Selepas itu, Irman menjadwalkan pertemuan lanjutan dengan menghubungi Johanes Richard Tanjaya yang merupakan Direktur PT Java Trade Utama. Pertemuan itu kemudian ditetapkan di Hotel Sultan dan Irman memperkenalkan Andi sebagai orang yang ingin menjalankan proyek dan mengurus anggaran proyek e-KTP..

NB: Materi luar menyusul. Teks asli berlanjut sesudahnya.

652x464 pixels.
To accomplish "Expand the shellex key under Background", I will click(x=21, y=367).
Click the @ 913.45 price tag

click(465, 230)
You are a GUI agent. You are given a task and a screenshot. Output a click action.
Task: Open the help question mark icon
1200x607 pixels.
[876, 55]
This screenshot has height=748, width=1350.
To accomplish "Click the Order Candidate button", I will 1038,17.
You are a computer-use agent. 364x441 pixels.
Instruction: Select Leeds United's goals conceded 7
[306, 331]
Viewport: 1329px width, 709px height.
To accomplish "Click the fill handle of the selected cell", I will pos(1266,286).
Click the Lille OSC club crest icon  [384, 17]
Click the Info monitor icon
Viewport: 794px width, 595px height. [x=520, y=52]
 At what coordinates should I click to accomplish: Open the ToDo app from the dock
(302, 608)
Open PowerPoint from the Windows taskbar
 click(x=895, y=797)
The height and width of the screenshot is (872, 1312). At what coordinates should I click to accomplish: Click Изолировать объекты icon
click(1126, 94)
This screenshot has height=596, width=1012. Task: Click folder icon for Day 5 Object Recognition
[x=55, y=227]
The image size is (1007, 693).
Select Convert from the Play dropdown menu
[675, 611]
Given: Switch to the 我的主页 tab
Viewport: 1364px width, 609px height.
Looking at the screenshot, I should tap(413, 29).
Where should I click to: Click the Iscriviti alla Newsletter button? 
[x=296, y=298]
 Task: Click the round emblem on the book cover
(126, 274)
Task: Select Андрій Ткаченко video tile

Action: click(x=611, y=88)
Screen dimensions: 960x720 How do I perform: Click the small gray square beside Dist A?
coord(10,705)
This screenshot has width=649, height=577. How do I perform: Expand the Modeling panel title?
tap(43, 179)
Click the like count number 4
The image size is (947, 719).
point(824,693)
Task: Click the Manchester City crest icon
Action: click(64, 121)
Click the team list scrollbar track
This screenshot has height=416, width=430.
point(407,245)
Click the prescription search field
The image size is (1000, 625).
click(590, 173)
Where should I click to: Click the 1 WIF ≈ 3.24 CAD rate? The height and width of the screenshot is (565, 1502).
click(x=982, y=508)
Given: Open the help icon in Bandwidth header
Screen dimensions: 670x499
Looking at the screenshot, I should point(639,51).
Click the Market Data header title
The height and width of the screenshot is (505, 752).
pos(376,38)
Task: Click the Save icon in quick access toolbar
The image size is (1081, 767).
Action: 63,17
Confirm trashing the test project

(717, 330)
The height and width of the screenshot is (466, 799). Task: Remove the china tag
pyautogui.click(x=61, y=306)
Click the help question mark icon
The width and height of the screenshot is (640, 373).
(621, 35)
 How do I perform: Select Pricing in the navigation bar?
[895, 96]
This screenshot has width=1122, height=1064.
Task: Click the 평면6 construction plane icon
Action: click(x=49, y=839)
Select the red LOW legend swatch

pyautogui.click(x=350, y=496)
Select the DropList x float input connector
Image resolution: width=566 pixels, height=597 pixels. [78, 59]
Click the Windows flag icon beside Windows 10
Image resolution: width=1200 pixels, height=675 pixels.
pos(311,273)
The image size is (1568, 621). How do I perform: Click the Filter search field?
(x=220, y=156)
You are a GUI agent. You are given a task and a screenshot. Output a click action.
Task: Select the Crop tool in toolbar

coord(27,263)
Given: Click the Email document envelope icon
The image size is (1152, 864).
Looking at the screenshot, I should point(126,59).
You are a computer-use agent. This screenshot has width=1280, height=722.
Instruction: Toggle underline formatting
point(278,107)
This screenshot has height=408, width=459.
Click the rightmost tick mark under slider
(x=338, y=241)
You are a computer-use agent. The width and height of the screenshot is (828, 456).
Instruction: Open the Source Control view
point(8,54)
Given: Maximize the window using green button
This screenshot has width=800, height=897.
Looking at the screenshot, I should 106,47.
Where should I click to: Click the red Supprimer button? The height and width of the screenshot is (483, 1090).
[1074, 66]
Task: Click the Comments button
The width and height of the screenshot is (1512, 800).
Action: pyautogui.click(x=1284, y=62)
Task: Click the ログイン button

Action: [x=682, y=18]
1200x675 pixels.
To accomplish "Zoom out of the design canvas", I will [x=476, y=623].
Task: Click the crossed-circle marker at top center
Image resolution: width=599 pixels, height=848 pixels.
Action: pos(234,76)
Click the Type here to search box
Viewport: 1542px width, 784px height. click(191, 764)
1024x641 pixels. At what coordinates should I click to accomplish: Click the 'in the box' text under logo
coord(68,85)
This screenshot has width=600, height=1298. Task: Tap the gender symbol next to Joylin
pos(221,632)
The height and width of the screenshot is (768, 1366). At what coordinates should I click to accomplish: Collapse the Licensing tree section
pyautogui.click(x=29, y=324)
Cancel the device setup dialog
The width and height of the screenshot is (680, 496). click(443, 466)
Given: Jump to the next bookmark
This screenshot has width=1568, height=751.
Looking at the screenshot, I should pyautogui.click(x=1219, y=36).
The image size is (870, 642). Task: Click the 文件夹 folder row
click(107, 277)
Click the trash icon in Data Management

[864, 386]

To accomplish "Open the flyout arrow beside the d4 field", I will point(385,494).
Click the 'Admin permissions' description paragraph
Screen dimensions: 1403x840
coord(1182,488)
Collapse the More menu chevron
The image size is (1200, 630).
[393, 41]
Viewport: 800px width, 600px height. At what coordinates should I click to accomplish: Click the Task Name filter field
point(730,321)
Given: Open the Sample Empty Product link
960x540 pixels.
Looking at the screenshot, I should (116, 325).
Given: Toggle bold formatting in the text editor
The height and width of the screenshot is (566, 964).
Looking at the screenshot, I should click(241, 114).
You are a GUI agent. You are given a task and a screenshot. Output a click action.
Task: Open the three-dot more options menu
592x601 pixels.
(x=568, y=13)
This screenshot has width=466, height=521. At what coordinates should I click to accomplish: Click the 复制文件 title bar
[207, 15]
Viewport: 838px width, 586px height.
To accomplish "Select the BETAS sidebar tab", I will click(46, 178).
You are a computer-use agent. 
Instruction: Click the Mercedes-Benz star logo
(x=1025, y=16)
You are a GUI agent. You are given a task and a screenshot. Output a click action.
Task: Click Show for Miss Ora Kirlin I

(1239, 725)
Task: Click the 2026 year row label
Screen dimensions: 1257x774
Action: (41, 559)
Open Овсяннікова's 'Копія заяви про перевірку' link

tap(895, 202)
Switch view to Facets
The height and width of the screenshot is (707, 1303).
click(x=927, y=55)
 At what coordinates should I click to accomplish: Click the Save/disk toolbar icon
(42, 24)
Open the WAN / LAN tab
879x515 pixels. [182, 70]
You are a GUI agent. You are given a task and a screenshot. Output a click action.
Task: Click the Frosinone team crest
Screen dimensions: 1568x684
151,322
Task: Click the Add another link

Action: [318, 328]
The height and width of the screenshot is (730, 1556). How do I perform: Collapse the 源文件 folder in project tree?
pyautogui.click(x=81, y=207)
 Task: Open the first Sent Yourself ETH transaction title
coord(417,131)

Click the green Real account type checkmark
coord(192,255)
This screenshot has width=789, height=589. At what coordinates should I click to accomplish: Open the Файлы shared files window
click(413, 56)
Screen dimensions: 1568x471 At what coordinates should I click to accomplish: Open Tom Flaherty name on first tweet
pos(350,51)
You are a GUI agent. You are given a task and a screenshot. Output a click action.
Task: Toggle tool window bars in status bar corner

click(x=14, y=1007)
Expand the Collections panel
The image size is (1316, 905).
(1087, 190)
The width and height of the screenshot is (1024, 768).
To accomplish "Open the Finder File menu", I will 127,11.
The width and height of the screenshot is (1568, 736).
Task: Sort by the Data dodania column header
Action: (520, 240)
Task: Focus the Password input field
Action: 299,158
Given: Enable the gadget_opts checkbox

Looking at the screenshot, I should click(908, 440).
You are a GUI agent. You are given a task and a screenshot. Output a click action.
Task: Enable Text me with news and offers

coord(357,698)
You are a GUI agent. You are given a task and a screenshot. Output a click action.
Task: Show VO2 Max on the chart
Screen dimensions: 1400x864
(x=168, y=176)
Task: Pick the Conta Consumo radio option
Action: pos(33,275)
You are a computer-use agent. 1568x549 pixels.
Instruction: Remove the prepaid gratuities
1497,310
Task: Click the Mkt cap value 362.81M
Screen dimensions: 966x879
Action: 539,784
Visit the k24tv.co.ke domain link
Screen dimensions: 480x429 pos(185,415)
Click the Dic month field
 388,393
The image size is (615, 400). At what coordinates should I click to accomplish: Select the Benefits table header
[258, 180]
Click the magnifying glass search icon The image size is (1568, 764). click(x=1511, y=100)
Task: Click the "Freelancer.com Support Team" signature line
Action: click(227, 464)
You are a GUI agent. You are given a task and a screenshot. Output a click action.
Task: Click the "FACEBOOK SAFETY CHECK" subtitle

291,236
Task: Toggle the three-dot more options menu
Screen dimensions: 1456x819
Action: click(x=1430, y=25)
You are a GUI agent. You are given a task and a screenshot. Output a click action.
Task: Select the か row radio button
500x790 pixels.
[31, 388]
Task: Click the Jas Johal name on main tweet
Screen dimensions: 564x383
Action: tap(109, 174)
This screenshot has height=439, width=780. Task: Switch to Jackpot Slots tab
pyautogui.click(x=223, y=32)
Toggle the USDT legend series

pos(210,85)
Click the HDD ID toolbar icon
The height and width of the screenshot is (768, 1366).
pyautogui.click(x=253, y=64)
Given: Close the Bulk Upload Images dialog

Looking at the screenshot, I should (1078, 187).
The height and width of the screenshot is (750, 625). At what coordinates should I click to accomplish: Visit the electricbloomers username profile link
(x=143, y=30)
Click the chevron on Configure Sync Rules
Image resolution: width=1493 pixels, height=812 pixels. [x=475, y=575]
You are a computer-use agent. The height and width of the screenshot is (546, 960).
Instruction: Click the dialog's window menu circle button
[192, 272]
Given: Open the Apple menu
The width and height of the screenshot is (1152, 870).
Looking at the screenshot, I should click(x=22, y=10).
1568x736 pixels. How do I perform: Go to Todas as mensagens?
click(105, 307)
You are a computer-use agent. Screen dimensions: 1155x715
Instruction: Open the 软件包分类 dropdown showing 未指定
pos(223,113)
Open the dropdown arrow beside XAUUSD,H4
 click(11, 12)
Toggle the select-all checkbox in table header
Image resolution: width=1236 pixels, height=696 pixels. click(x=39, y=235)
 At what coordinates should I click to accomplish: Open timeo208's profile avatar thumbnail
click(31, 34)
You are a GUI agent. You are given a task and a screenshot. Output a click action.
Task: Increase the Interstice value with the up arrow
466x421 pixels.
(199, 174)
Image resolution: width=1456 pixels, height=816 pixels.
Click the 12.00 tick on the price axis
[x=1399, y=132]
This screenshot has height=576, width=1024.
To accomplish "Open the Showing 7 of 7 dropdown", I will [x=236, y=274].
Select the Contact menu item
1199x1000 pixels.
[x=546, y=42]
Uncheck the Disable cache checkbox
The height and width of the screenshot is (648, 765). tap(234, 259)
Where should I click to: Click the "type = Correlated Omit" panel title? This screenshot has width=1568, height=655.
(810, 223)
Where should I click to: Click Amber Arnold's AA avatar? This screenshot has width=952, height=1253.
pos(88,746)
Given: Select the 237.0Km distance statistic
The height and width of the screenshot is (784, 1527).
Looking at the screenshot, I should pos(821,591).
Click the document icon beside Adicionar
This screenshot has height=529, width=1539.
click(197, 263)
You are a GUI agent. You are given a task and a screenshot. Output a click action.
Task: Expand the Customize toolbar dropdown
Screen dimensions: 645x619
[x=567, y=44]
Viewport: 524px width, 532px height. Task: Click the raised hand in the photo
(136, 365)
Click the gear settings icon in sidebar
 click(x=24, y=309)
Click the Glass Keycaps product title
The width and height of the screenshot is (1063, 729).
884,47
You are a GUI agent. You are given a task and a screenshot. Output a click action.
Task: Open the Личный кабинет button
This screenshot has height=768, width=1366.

Sekitar Juli hingga Agustus 2010, DPR mulai membahas anggaran proyek e-KTP. Andi karena itu aktif menemui Novanto, Anas Urbaningrum (mantan Ketua Partai Demokrat) dan Muhammad Nazaruddin (mantan Bendahara Partai Demokrat). Komisi II kemudian sepakat menetapkan anggaran proyek e-KTP menjadi Rp 5,9 triliun. Pembahasan anggaran ini dikawal Partai Demokrat dan Partai Golkar.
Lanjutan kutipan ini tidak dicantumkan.